- Location: Israeli embassy in Quito, Ecuador
- Date: 26 November 1982
- Weapon: time bomb
- Deaths: 3
- Injured: 1

= Quito Israeli Embassy bombing =

1982 terror attacks on Israeli Embassy in Ecuador

On 26 November 1982, the Israeli embassy in Quito, Ecuador was bombed by unknown perpetrators, killing three people.

== Attack ==
A youth with a suitcase was sighted entering the embassy by eyewitnesses early in the morning. Witnesses said that he began taking out sticks of dynamite and lighting them by the time he had reached the third floor, right below the embassy. Somebody rang the building's alarm device, alerting the Israelis into fleeing outside. The youth dropped his bomb and ran away.

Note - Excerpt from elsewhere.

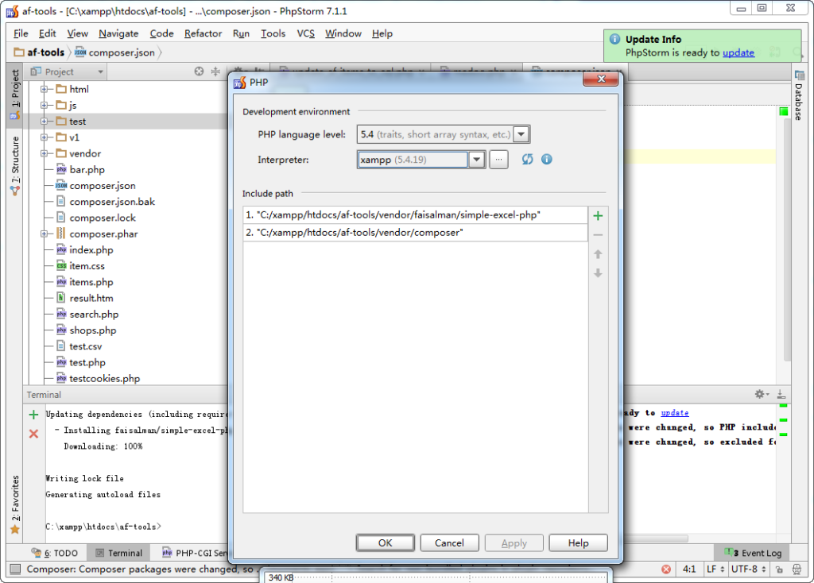
Task: Browse interpreters with the ellipsis button
Action: [498, 160]
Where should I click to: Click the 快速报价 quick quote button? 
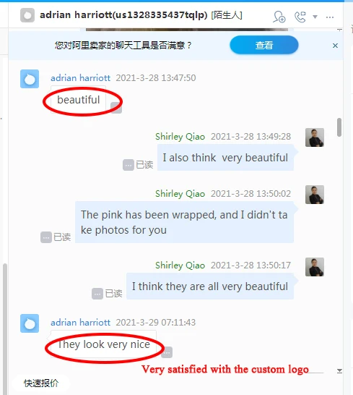click(41, 383)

Police officers Manuel Jimenez and Vincente Jimenez were sent into the building for bomb disposal. The officers removed the bomb from its location and were 4.6 m from the entrance when the device exploded. Vincente Jimenez, who was carrying the bag in his hands, was killed almost immediately. Manuel was approaching his partner when the blast happened, seriously injuring him. A nearby woman was tossed against the wall, but suffered minor injuries. The explosion caused a woman in a neighbouring apartment to fall out her window from the second-floor, killing her.

Manuel Jiminez was taken to his hospital for his injuries, where he had both his legs amputated. He died of his injuries soon after.

== Aftermath ==
The only group to claim responsibility was the left-wing ¡Alfaro Vive, Carajo!, but authorities discounted their claim due to the bomb's structure, instead concluding that it was likely the act of a Middle Eastern group. It is generally agreed it was done in relation to the 1985–2000 South Lebanon conflict.

The embassy was attacked again a few months later, but without any casualties or the level of damage the previous bombing had caused.